If a strike does start, tens of thousands of other workers at railroads, trucking companies and warehouses handling freight that moves through the ports could find themselves out of work. And shipping costs will rise on a wide variety of consumer goods. The ports also accept many items crucial to keeping U.S. factories running, such as auto parts and heavy machinery.
The U.S. Maritime Alliance, known as USMX, representing management at the shipping lines, terminals and ports along the East and Gulf Coasts, says it can no longer afford the per-container payments, known as royalties, that go to the unionized workers. It says those payments average $15,500 a year per worker, which takes the total cost of wages and benefits to an average of $124,138 per worker.
The union, which has not gone on strike since 1977, says the wage and benefit estimates being given by USMX are inflated. It vows it won't consider any changes in the royalties, and will only grant the extension being requested by USMX and the federal mediator if the issue of royalties is taken off the table.
"USMX seems intent on gutting a provision of our master contract that ILA members fought and sacrificed for years to achieve," said ILA President Harold J. Daggett.
Businesses that ship goods through the ports are banding together to ask the Obama administration to take legal action under the Taft-Hartley Act to order the union to stay on the job. The business alliance includes umbrella groups such as the U.S. Chamber of Commerce and National Association of Manufacturers, as well as trade groups representing retailers, automakers and makers of a wide range of products including chemicals, toys, food and clothing.
"Just the threat of a shutdown impacting the East Coast and Gulf Coast ports creates a level of uncertainty in a fragile economic climate which has forced many businesses to once again enact contingency plans that come at a significant cost to jobs and our economic competitiveness," said a letter the business group sent to the White House on Dec. 18.

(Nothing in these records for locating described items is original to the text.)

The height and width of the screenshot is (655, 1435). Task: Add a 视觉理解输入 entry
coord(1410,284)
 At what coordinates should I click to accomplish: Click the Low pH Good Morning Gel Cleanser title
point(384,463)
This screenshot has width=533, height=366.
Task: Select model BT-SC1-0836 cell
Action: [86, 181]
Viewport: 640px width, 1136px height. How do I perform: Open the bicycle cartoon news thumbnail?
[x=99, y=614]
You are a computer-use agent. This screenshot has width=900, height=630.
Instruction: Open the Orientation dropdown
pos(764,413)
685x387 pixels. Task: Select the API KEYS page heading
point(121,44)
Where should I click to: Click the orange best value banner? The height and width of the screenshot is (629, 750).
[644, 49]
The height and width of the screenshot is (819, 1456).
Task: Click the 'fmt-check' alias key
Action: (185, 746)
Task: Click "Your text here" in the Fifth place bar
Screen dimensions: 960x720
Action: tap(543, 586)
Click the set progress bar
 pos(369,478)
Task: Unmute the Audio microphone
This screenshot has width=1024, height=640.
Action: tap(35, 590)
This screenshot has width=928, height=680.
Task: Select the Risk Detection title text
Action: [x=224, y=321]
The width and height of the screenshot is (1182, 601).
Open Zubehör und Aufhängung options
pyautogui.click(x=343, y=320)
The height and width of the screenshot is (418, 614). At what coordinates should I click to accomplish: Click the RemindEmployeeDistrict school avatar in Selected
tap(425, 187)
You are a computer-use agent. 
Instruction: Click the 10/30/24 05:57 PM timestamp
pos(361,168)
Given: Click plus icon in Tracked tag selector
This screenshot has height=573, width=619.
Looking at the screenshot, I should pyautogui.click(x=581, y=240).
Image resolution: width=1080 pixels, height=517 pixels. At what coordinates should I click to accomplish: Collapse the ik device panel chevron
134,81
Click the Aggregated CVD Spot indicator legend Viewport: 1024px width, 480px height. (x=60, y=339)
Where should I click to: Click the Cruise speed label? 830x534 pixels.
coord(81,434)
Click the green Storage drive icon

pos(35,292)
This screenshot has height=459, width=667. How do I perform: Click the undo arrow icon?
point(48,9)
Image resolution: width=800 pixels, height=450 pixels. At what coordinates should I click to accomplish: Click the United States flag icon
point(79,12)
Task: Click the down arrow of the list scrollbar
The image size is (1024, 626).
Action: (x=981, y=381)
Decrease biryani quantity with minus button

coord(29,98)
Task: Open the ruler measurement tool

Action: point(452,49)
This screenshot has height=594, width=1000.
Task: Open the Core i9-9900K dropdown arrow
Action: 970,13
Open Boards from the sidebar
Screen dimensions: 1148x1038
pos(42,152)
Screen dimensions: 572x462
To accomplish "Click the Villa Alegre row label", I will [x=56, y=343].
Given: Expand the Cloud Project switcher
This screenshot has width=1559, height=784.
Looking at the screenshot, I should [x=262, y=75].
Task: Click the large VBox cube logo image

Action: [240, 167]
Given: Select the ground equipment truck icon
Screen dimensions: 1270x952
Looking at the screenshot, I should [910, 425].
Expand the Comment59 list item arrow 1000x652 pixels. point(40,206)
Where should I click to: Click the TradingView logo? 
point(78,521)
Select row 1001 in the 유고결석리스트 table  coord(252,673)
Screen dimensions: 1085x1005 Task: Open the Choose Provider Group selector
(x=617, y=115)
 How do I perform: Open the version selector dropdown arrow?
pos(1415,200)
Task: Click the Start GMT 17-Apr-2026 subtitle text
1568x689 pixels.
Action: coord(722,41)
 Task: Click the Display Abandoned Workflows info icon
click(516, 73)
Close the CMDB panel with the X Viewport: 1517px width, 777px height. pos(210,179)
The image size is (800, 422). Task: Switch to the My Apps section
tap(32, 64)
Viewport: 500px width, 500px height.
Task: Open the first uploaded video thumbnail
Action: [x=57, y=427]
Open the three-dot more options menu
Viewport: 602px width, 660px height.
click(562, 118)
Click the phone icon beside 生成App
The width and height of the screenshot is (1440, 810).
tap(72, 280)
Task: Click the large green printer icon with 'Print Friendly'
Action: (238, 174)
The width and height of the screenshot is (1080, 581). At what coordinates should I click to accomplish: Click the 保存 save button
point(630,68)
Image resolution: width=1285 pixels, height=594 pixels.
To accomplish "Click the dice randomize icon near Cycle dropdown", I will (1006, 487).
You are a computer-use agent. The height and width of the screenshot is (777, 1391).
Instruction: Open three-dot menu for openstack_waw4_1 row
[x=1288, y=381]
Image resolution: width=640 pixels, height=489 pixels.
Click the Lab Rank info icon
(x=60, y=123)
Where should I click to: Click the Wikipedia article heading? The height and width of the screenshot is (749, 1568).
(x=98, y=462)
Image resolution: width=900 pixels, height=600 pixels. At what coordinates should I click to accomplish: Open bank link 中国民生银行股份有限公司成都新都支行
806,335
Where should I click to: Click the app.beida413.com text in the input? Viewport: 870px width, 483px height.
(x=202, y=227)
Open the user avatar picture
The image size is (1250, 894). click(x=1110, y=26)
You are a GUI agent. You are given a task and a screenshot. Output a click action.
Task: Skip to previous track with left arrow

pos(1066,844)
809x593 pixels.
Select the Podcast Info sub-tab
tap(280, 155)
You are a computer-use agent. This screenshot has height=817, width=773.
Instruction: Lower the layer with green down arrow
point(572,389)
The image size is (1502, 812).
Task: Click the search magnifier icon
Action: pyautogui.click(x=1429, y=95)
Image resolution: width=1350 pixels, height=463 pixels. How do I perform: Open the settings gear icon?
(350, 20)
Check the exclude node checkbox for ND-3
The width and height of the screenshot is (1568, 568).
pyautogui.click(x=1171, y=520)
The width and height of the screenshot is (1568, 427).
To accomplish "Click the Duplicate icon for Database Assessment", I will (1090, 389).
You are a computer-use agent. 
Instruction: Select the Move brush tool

But the unions are typically opposed to being ordered back to work. President George W. Bush went to court to order port workers back on the job during a 2002 West Coast strike. But the Obama administration declined to use those powers earlier this year to end an 8-day strike at the nation's busiest container ports in Los Angeles and Long Beach. Those two ports between them handle more than a third of the nation's container traffic. So it appears pre-emptive action by the president is unlikely.